Collected data entries:

Segment Open

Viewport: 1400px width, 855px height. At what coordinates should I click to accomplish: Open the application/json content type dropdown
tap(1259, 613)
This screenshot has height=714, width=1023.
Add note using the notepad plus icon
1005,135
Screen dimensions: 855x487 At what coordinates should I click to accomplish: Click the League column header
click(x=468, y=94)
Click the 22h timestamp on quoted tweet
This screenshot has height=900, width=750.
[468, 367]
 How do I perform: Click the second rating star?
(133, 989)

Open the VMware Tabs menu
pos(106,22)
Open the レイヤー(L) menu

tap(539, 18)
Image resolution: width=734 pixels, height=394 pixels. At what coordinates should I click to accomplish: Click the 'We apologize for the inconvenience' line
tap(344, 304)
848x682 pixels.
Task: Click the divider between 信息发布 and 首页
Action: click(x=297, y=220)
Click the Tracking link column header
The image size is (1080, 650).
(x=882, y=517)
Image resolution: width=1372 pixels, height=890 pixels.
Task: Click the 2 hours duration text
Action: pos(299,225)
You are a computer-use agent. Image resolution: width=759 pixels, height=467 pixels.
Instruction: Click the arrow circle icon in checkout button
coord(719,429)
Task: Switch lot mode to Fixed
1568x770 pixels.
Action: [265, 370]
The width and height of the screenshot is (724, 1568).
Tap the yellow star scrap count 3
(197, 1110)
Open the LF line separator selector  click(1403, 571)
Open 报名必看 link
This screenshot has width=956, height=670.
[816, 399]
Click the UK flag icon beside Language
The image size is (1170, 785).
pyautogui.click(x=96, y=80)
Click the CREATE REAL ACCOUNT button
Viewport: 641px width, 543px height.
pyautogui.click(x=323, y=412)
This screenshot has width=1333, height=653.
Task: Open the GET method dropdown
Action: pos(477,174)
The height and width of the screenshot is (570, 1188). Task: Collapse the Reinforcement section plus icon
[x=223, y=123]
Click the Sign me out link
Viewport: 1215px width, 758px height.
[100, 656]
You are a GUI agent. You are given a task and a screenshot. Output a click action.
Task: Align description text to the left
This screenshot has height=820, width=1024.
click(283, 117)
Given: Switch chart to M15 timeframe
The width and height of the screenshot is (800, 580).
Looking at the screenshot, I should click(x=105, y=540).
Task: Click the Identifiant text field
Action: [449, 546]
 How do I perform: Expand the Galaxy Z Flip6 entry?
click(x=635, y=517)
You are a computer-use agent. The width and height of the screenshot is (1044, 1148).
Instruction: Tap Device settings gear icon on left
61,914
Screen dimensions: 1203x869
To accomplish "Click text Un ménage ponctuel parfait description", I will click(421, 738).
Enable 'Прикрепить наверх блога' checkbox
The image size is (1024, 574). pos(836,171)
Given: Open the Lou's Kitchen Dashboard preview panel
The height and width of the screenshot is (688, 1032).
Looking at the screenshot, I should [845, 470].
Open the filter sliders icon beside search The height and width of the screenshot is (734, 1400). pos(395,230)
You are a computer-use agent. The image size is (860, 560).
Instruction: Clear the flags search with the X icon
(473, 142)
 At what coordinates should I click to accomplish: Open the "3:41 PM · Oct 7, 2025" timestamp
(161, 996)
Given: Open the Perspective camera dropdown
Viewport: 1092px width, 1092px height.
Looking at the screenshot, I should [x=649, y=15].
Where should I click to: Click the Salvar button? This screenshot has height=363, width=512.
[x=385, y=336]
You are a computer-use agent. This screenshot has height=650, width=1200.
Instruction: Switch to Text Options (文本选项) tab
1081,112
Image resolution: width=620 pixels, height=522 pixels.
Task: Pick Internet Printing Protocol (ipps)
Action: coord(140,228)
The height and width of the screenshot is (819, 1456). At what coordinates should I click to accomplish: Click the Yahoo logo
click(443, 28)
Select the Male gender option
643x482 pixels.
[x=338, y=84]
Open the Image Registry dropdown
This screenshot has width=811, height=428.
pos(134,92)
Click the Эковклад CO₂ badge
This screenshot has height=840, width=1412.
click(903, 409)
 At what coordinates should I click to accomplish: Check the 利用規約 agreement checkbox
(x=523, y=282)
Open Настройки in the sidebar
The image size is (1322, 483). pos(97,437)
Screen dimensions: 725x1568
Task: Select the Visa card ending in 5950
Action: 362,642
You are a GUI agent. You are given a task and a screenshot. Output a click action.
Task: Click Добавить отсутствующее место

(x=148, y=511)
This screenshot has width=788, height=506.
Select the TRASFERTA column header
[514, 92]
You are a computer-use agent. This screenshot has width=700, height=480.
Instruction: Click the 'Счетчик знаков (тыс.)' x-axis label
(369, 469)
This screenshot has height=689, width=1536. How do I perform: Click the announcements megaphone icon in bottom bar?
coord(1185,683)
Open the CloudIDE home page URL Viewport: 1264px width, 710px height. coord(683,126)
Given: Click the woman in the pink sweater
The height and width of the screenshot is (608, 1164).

Segment Closed

§ **About this task**: Print the data above exactly as it was provided.

§ **Result**:
Viewport: 1400px width, 855px height. At what coordinates should I click to accomplish: Open the application/json content type dropdown
tap(1259, 613)
This screenshot has height=714, width=1023.
Add note using the notepad plus icon
1005,135
Screen dimensions: 855x487 At what coordinates should I click to accomplish: Click the League column header
click(x=468, y=94)
Click the 22h timestamp on quoted tweet
This screenshot has height=900, width=750.
[468, 367]
 How do I perform: Click the second rating star?
(133, 989)

Open the VMware Tabs menu
pos(106,22)
Open the レイヤー(L) menu

tap(539, 18)
Image resolution: width=734 pixels, height=394 pixels. At what coordinates should I click to accomplish: Click the 'We apologize for the inconvenience' line
tap(344, 304)
848x682 pixels.
Task: Click the divider between 信息发布 and 首页
Action: click(x=297, y=220)
Click the Tracking link column header
The image size is (1080, 650).
(x=882, y=517)
Image resolution: width=1372 pixels, height=890 pixels.
Task: Click the 2 hours duration text
Action: pos(299,225)
You are a computer-use agent. Image resolution: width=759 pixels, height=467 pixels.
Instruction: Click the arrow circle icon in checkout button
coord(719,429)
Task: Switch lot mode to Fixed
1568x770 pixels.
Action: [265, 370]
The width and height of the screenshot is (724, 1568).
Tap the yellow star scrap count 3
(197, 1110)
Open the LF line separator selector  click(1403, 571)
Open 报名必看 link
This screenshot has width=956, height=670.
[816, 399]
Click the UK flag icon beside Language
The image size is (1170, 785).
pyautogui.click(x=96, y=80)
Click the CREATE REAL ACCOUNT button
Viewport: 641px width, 543px height.
pyautogui.click(x=323, y=412)
This screenshot has width=1333, height=653.
Task: Open the GET method dropdown
Action: pos(477,174)
The height and width of the screenshot is (570, 1188). Task: Collapse the Reinforcement section plus icon
[x=223, y=123]
Click the Sign me out link
Viewport: 1215px width, 758px height.
[100, 656]
You are a GUI agent. You are given a task and a screenshot. Output a click action.
Task: Align description text to the left
This screenshot has height=820, width=1024.
click(283, 117)
Given: Switch chart to M15 timeframe
The width and height of the screenshot is (800, 580).
Looking at the screenshot, I should click(x=105, y=540).
Task: Click the Identifiant text field
Action: [449, 546]
 How do I perform: Expand the Galaxy Z Flip6 entry?
click(x=635, y=517)
You are a computer-use agent. The width and height of the screenshot is (1044, 1148).
Instruction: Tap Device settings gear icon on left
61,914
Screen dimensions: 1203x869
To accomplish "Click text Un ménage ponctuel parfait description", I will click(421, 738).
Enable 'Прикрепить наверх блога' checkbox
The image size is (1024, 574). pos(836,171)
Given: Open the Lou's Kitchen Dashboard preview panel
The height and width of the screenshot is (688, 1032).
Looking at the screenshot, I should [845, 470].
Open the filter sliders icon beside search The height and width of the screenshot is (734, 1400). pos(395,230)
You are a computer-use agent. The image size is (860, 560).
Instruction: Clear the flags search with the X icon
(473, 142)
 At what coordinates should I click to accomplish: Open the "3:41 PM · Oct 7, 2025" timestamp
(161, 996)
Given: Open the Perspective camera dropdown
Viewport: 1092px width, 1092px height.
Looking at the screenshot, I should [x=649, y=15].
Where should I click to: Click the Salvar button? This screenshot has height=363, width=512.
[x=385, y=336]
You are a computer-use agent. This screenshot has height=650, width=1200.
Instruction: Switch to Text Options (文本选项) tab
1081,112
Image resolution: width=620 pixels, height=522 pixels.
Task: Pick Internet Printing Protocol (ipps)
Action: coord(140,228)
The height and width of the screenshot is (819, 1456). At what coordinates should I click to accomplish: Click the Yahoo logo
click(443, 28)
Select the Male gender option
643x482 pixels.
[x=338, y=84]
Open the Image Registry dropdown
This screenshot has width=811, height=428.
pos(134,92)
Click the Эковклад CO₂ badge
This screenshot has height=840, width=1412.
click(903, 409)
 At what coordinates should I click to accomplish: Check the 利用規約 agreement checkbox
(x=523, y=282)
Open Настройки in the sidebar
The image size is (1322, 483). pos(97,437)
Screen dimensions: 725x1568
Task: Select the Visa card ending in 5950
Action: 362,642
You are a GUI agent. You are given a task and a screenshot. Output a click action.
Task: Click Добавить отсутствующее место

(x=148, y=511)
This screenshot has width=788, height=506.
Select the TRASFERTA column header
[514, 92]
You are a computer-use agent. This screenshot has width=700, height=480.
Instruction: Click the 'Счетчик знаков (тыс.)' x-axis label
(369, 469)
This screenshot has height=689, width=1536. How do I perform: Click the announcements megaphone icon in bottom bar?
coord(1185,683)
Open the CloudIDE home page URL Viewport: 1264px width, 710px height. coord(683,126)
Given: Click the woman in the pink sweater
The height and width of the screenshot is (608, 1164).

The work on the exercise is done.